** Opening Input data block **

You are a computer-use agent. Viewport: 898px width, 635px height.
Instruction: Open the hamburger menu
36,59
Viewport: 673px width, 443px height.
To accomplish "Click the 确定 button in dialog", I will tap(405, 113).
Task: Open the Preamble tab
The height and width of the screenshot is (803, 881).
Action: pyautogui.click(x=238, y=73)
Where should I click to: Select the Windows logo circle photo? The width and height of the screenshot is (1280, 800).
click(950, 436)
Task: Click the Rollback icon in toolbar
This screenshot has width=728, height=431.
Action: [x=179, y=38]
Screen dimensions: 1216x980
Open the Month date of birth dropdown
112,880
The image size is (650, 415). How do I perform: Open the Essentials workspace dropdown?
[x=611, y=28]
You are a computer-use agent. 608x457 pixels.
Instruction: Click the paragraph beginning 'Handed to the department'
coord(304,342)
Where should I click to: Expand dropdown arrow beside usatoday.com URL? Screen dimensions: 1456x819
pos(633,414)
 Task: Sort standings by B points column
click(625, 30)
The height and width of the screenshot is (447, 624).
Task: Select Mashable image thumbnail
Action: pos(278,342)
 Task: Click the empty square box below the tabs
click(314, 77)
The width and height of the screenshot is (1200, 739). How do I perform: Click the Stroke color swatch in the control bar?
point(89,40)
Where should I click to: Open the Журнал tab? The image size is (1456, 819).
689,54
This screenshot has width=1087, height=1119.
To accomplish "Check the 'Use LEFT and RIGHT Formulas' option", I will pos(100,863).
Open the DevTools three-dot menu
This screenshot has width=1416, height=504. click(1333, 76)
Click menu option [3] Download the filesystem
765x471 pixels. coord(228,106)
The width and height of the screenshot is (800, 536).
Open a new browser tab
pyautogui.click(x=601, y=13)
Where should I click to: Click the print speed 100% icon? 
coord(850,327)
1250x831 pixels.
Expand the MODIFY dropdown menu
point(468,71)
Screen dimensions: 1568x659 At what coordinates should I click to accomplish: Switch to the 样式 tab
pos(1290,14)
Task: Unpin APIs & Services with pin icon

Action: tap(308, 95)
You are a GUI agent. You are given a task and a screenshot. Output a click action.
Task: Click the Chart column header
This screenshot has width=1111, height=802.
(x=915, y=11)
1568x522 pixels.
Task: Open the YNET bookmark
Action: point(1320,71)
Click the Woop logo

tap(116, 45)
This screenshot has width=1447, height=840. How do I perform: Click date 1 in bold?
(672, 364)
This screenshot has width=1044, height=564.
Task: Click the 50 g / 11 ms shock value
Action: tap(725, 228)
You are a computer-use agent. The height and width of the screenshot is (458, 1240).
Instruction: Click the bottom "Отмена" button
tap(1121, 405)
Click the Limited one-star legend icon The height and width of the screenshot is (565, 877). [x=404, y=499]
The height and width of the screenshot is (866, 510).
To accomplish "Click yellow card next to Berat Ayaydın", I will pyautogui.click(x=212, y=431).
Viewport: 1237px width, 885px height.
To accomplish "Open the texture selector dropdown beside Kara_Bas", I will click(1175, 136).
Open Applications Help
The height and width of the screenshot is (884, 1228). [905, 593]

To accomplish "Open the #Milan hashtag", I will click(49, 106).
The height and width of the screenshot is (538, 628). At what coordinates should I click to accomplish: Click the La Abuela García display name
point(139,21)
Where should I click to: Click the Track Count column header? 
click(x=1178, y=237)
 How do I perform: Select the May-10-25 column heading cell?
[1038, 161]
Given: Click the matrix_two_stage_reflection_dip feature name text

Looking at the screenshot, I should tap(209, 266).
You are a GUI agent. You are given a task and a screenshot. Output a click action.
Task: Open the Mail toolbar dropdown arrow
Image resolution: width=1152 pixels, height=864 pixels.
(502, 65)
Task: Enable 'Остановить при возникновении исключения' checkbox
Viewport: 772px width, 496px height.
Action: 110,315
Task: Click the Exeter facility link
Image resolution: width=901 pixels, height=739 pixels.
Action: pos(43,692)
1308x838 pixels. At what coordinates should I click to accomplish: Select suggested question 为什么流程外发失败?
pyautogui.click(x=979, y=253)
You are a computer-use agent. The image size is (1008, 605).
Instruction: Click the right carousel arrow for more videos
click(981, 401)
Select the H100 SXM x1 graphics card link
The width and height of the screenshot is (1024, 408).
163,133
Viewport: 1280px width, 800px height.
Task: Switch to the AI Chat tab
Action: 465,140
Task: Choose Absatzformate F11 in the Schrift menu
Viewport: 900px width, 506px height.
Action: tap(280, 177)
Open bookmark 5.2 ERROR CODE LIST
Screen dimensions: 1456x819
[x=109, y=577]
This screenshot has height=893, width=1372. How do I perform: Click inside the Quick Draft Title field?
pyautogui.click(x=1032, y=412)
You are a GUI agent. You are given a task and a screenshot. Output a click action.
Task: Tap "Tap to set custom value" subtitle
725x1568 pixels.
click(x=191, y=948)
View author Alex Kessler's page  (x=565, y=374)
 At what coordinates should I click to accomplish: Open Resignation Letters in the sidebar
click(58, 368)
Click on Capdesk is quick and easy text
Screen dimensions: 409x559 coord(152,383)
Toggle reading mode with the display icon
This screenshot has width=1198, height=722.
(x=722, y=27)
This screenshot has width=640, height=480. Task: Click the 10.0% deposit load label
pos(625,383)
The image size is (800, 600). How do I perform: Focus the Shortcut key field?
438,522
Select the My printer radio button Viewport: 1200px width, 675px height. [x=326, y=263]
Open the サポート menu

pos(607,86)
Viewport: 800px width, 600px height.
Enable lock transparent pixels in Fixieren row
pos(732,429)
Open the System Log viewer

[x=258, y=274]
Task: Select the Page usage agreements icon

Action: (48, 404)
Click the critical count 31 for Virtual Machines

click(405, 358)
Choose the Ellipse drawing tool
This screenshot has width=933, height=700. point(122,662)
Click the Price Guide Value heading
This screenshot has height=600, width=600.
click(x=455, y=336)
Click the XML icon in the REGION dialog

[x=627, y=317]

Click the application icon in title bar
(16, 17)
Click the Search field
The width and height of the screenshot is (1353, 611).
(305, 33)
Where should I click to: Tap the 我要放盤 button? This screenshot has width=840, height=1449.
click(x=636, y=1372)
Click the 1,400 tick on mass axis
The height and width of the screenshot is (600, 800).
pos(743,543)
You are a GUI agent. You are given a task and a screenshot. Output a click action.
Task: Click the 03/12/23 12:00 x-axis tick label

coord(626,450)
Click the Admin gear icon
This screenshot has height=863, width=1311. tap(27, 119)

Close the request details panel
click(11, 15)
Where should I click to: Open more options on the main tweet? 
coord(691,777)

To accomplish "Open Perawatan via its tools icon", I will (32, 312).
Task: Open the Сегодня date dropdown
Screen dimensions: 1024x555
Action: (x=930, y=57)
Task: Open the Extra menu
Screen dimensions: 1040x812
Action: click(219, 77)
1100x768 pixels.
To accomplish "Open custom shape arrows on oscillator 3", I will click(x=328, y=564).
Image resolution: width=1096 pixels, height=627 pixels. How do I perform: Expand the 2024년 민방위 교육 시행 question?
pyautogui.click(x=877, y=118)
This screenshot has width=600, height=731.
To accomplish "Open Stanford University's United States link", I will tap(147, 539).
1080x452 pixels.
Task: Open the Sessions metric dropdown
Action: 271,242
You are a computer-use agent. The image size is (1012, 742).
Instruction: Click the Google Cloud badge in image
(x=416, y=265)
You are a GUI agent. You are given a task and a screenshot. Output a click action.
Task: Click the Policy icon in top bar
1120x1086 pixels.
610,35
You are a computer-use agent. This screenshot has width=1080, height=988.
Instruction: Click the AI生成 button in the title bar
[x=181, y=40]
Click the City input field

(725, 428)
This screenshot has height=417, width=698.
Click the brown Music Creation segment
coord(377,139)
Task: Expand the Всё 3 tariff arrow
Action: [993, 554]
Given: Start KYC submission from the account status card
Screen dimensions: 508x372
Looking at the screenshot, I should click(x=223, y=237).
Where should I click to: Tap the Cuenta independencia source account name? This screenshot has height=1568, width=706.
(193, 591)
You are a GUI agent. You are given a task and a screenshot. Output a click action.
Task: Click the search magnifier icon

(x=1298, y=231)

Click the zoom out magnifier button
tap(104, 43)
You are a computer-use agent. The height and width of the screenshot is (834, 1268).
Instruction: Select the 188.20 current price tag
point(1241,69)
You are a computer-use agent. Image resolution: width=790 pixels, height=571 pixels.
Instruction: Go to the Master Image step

** Closing Input data block **

## How to complete this task
Return, with no change at all, every line in the entries above from the line containing "Instruction: Open the hamburger menu" through the line containing "Task: Click the Rollback icon in toolbar".

## Output of the task
Instruction: Open the hamburger menu
36,59
Viewport: 673px width, 443px height.
To accomplish "Click the 确定 button in dialog", I will tap(405, 113).
Task: Open the Preamble tab
The height and width of the screenshot is (803, 881).
Action: pyautogui.click(x=238, y=73)
Where should I click to: Select the Windows logo circle photo? The width and height of the screenshot is (1280, 800).
click(950, 436)
Task: Click the Rollback icon in toolbar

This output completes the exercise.